# Debian 9 apache2 startet nicht mehr und php 5.6 in Plesk?



## Shorty1968 (19. Mai 2019)

Hallo,
ich habe mein Debian 8 einem Update unterzogen,dabei stose ich immer wider auf das Problem das sich der apache2 nicht mehr Starten lässt oder Automatisch Startet.

Ich habe Zwei softwares auf meinem Server die nur mit PHP 5.6 laufen,ich bekomme es nicht hin das PHP 5.6 so zu installieren das es in Plesk bei den Domains auch ausgewählt werden kann.

Ich habe schon alles versucht was ich bei Google gefunden habe, aber leider ohne erfolg und hoffe das ich es mit eure Hilfe hin bekomme.


----------



## zerix (20. Mai 2019)

Hallo,

wenn du in der Werkstatt anrufst und sagst, dass dein Auto nicht anspringt, kann dir der Mechaniker dann sagen, was kaputt ist?

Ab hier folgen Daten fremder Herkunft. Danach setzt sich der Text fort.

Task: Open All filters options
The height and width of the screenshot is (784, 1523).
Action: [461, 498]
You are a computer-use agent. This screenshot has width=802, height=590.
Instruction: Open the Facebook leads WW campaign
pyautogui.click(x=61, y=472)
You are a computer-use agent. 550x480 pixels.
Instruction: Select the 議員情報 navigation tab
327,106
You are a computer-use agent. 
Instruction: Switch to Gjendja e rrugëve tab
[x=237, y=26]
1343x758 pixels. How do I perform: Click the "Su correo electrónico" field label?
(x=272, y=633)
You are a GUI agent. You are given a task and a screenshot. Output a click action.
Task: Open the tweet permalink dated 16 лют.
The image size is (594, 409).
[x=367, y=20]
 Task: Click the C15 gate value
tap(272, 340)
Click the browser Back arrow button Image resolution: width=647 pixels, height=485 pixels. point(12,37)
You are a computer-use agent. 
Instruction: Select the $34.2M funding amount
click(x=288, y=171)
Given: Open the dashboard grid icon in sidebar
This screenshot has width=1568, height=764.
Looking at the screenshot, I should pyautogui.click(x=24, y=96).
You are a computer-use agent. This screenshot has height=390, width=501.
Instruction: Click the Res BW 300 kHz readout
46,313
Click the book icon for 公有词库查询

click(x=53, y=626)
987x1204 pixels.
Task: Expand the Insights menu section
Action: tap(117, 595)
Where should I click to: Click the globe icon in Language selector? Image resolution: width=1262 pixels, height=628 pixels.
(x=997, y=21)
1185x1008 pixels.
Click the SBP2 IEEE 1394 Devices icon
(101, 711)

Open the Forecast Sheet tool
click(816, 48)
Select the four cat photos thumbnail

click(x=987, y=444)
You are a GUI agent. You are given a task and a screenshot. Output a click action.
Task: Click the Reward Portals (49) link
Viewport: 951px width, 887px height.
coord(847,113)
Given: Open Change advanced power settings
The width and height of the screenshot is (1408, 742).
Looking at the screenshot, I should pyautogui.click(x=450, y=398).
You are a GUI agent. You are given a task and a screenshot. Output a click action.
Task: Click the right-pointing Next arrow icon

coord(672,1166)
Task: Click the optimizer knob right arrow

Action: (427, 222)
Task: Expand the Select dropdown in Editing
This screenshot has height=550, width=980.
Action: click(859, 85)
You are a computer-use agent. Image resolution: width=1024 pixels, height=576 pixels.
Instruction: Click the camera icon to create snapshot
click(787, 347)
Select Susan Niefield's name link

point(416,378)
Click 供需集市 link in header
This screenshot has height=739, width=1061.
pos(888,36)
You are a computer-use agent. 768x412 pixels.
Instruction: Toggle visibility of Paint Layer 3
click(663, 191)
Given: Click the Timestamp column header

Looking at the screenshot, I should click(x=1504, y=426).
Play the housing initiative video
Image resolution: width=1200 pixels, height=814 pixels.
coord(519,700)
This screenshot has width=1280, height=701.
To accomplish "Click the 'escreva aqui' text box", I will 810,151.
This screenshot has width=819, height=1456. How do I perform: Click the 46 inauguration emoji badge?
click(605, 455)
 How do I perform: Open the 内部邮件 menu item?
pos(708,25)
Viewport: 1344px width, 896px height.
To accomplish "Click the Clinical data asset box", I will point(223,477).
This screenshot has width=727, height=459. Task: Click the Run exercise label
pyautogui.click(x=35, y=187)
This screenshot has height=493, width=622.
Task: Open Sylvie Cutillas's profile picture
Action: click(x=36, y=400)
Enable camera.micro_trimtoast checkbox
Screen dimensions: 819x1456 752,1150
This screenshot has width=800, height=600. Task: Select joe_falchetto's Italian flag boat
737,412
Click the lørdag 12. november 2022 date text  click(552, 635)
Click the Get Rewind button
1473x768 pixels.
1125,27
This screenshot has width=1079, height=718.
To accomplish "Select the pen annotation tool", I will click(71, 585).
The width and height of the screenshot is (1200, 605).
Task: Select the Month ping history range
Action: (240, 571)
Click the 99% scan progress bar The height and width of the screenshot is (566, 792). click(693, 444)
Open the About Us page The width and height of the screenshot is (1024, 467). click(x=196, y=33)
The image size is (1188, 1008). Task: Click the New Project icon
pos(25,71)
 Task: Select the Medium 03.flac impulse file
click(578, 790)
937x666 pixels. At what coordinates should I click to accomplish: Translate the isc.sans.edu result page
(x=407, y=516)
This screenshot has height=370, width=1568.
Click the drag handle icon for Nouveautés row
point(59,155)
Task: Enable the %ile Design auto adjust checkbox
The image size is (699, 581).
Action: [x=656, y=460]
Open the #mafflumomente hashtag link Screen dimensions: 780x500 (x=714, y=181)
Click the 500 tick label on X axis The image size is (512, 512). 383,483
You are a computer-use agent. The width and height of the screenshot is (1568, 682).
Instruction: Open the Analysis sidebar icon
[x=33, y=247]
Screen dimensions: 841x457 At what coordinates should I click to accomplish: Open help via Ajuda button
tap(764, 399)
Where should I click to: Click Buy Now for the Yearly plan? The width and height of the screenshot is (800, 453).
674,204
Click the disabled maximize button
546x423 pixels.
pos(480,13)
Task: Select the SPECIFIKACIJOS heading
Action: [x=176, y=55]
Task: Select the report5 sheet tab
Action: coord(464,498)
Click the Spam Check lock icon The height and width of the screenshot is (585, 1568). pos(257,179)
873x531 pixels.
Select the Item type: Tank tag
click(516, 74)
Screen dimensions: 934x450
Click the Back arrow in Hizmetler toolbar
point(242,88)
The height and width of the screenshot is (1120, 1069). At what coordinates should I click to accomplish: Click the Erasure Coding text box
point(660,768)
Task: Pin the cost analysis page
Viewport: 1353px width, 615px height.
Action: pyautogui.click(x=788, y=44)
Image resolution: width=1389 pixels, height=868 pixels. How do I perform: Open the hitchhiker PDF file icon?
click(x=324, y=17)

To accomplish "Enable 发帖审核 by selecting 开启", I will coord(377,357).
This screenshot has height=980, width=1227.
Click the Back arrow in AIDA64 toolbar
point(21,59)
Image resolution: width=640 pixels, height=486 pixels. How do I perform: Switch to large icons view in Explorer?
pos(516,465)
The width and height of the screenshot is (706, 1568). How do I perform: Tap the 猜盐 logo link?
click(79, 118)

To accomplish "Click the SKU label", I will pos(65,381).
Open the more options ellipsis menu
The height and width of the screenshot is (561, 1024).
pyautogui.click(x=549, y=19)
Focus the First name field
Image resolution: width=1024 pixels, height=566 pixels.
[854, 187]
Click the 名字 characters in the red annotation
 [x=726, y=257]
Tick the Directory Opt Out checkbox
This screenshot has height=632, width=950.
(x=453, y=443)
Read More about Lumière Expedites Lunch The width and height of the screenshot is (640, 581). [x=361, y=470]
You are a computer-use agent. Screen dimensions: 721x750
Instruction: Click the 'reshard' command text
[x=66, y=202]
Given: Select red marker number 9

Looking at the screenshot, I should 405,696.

Mehr Informationen wie eventuelle Fehlermeldungen etc wären nicht schlecht. Die könntest du beispielsweise in den Log-Dateien finden.

Viele Grüße
Sascha


----------



## Shorty1968 (22. Mai 2019)

Danke für deine Hilfe aber ich denke ich lasse es erst einmal weiter bei Debian 8 damit läuft alles wie es soll.


----------



## Shorty1968 (3. Oktober 2019)

Ich habe meinen nun noch mal geupdatet auf Debian 9 und php5.6 ,nachträglich Installiert und würde nun herraus finden warum nach dem Update und dem Installieren von php 5.6 die Seiten wider nicht erreichbar sind.

**EDIT**
Wie es aussieht liegt es an der Plesk Firewall,wen ich die Deaktiviere geht alles aber woran genau kann es liegen?


----------



## ikosaeder (23. Oktober 2019)

Wenn du sagst, das Seiten nicht erreichbar sind, bekommst du dann eine Fehlerseite zu sehen? Und wenn ja welcher Statuscode? 
Was zeigen die Logs von apache und Plesk (Firewall). 
Mögliche Ursachen: Falsche Benutzerrechte, Ports in der Firewall gesperrt, falsche Konfiguration in Apache.


----------